If the theory is correct, it is such an elementary error in engine design that it's unbelievable. It's like KTM have never designed a cylinder head for manufacturing before...
Correct.
@@TassieLorenzoYes it’s very poor by KTM.
by the sounds of it, it would possibly be better to drill the area behind the nozzle deeper and then the drilling from cam cap down to the slit should be redrilled at a slight angle so as to correct the intersection meet up ?
how well does the nozzle outlet align to the area between cam lobe and rocker/lifter ? could the angle of supply also bare down on this ? seeing that some KTM models like 125 Duke, the nozzle is mounted in the cam cap aimed downward to the lifter as apposed to in the head angled upward to the camshaft
I don't think that the oil feed system is adequate. The labrynth of oil gallerys around fasteners etc is a good idea from a manufacturing perspective but given the flow required to hit the lobes I would say that the gallerys are inadequate. People have suggested increasing jet size, but this would reduce flow to the cam journals as fluid takes the path of least resistance. There have been many instances of journals getting destroyed as well.
Let's not overlook the aggressive cam profile. I would say that the followers are poorly designed in they don't have enough contact area on the lobe. This is increasing the contact loads and shearing effect. The oil maybe can't cope with this and so you start to get metal displacement which results in rapid breakdown of the contact surfaces. They should be roller followers. KTM aren't very good at those either from what I remember? Probably better to combine it with a spray bar off the cam cover which would give better lube at low rpm where loadings are high and oil pressures are lower combined with wider followers which would probably give an extra 25% contact area. KTM Ready to Race & REBUILD😂
This is not the whole issue. There also has to be an oil pressure to the whole top end issue. This is proven by the fact that there are heaps of these engines that are also eating the aluminium cam bearing surfaces as well. These squirter jets have nothing to do with the lubrication of those parts. The jets also shouldn’t be bottomed out in that cross drilled hole either. That is why the jets have a shoulder that seats on the counter bored section of the hole. Im not saying you are wrong but i feel there are other elements adding to this failure.
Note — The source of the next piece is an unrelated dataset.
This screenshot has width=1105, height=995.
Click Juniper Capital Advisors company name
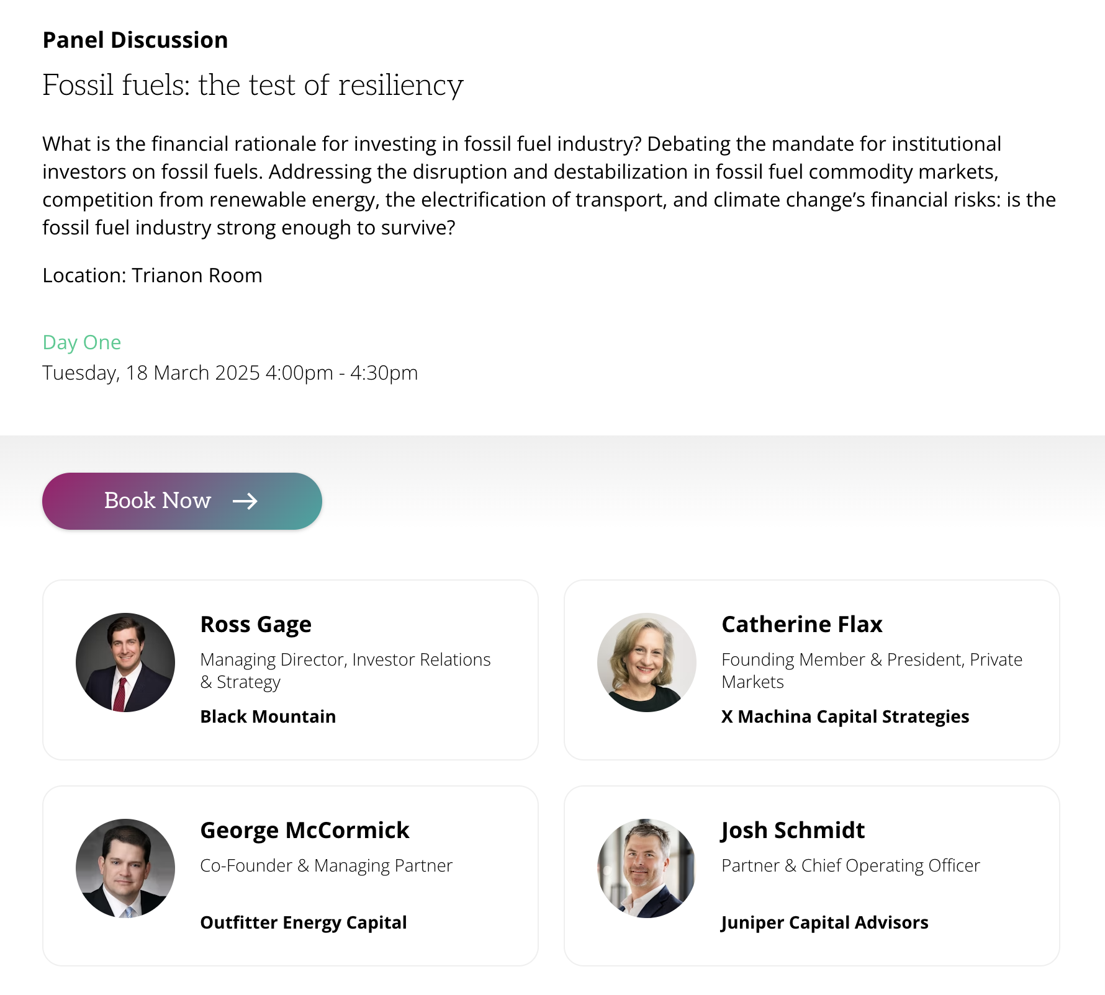point(824,922)
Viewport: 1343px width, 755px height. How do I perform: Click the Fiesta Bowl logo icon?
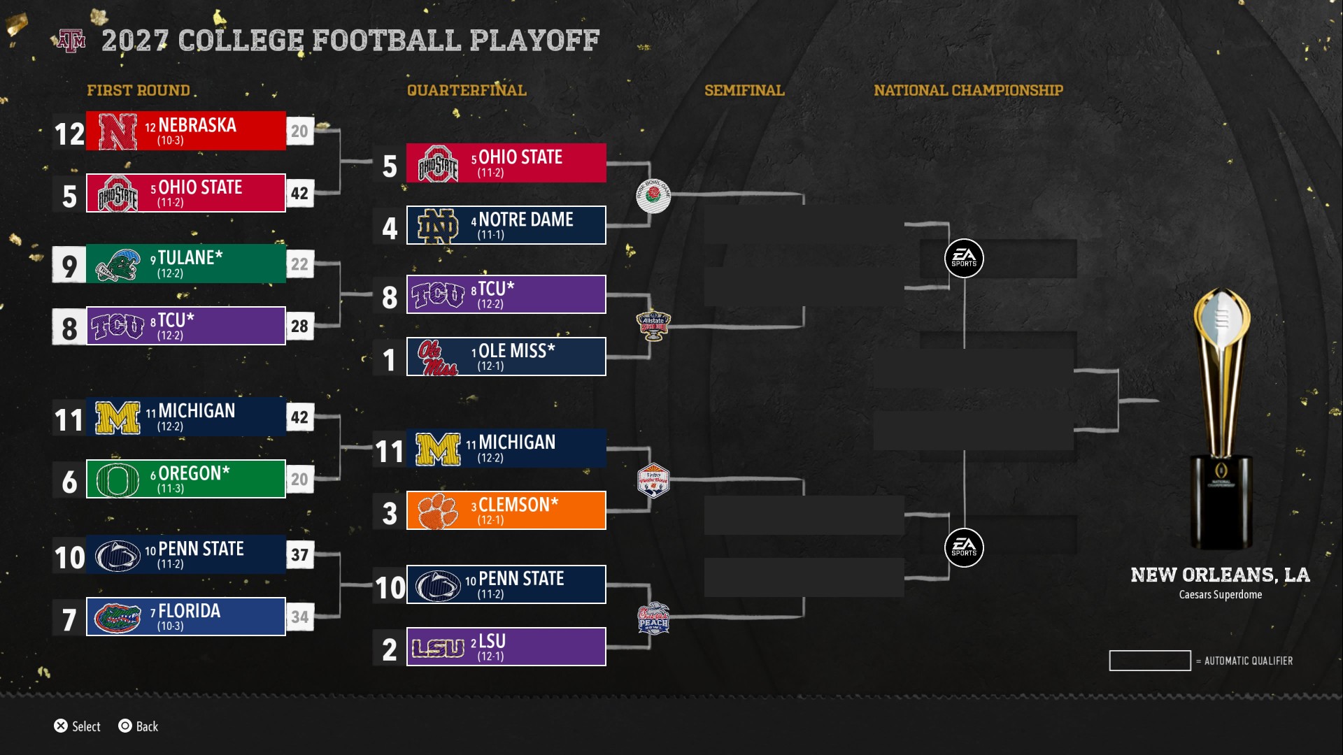click(x=653, y=480)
Thanks, Matt! Its fun to watch someone do a job(video) they are well suited for. They have obviously figured it out also,but those people were getting paid by the hour to figure it out. I hope they stand by the mistake and make things right for all,you cant sell something with a built in failure point that fails before you can factor in normal"wear and tear" bs. Auto manufactures have people who go to work everyday to figure out longevity of their parts to help keep them in business(I was told personally by someone whose job is that),but this looks like a design flaw. Oops happen,so make it right ktm.
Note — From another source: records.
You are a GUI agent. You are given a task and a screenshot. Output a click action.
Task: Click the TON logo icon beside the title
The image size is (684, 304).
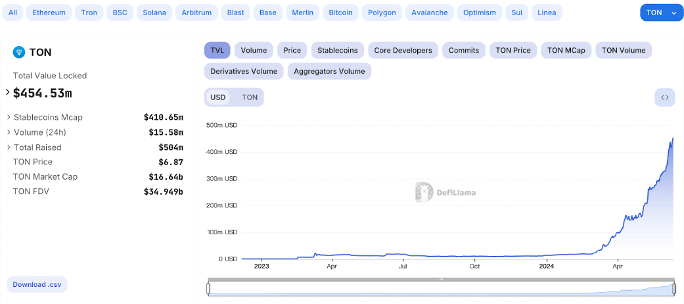pyautogui.click(x=19, y=53)
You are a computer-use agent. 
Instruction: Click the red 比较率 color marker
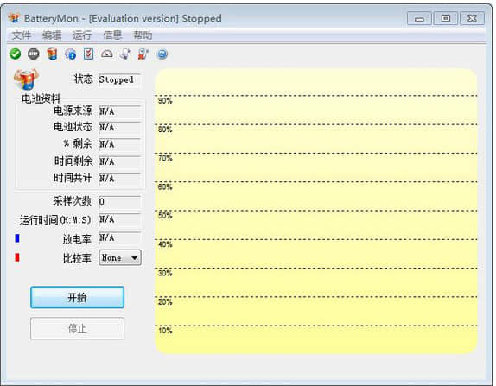tap(17, 257)
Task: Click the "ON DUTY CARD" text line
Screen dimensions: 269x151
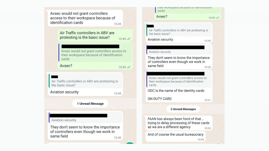Action: point(159,99)

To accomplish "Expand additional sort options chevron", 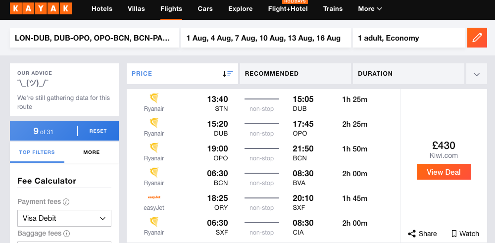I will coord(477,74).
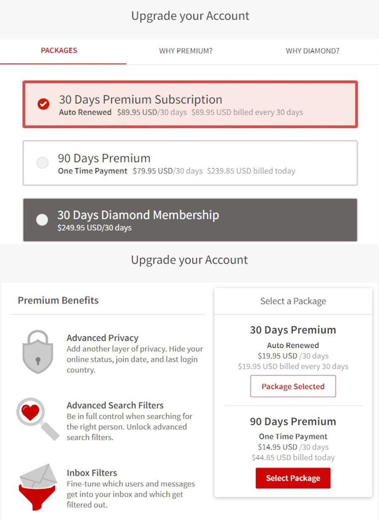Click the Advanced Search Filters heading
Viewport: 379px width, 521px height.
tap(115, 405)
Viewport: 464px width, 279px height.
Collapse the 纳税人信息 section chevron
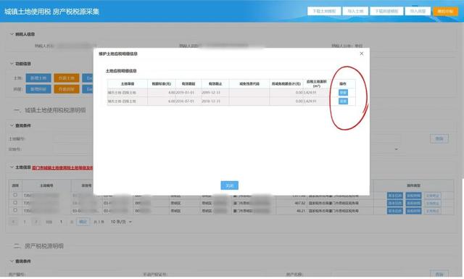pos(12,34)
I would like to see a comparison of the casting and oil passages with a new head that KTM is replacing them with. I also agree the filter in the cylinder head is really stupid.
good find ! would never assume such a basic design fault in the head ,so new cams would be pointless without alignment , wicked mate
It's the first time I've heard of using squirters on camshafts. I'm always intrigued by how an oil circuit works in an engine.
Yes good point Chris. I wonder what other manufactureres have used in their engines over the years.